:: EXTRACT ::

Even after the Korean Declaration of Independence, Ahn Chang-Ho continued his efforts in the United States on behalf of his homeland. Ahn wanted to establish an ideal village for wandering Korean refugees in Manchuria and visited them in the 1920s. In 1922, he headed a historical commission to compile all materials related to Korea, especially the facts concerning the Japanese occupation.
After a bombing incident launched by Yun Pong-gil, Ahn Chang-Ho was arrested by the Japanese, though he was not involved in the incident. His 23-year-long fight for national independence abroad ended with his imprisonment in Taejon in 1932. After a brief release from the prison, he was arrested again by the Japanese police. With failing health, he left the prison on bail only to die in a Seoul hospital on March 10, 1938.
For more information on Ahn Chang-Ho visit: http://www.ahnchangho.or.kr/edefault.asp
Philip Ahn "Master Kan" (1905 - 1978)

:::
:: ENTRIES SHOWN ::

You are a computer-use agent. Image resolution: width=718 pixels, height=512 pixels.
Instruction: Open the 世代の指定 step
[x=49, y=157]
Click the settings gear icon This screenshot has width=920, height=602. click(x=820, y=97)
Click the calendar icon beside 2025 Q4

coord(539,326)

:::

# [REQUIREMENT]
Carry the passage about Ahn Chang-Ho forward from the point where it ends. The listing is a separate set of material and has no connection to the passage about Ahn Chang-Ho.

# [RESPONSE]
Philip Ahn was born in Los Angeles, California on March 29, 1905, the son of Ahn Chang-Ho. In an acting career spanning four decades, he became one of the best known Asian-American character actors in Hollywood films and on television. In the 1970s, Ahn was the wise Master Kan, leader of the Shaolin Temple in the ABC TV series, "Kung Fu." He played the part of the monk who held the rock out for Kwai Chang Caine (played by David Carradine) to grab from his palm and graduate from the Shaolin training. "Grasshopper, as soon as you are able to grab the rock from my hand you may leave the temple ..." is probably the best-remembered line from this era of his career. Philip Ahn died in Los Angeles on February 28, 1978, from complications following surgery for lung cancer.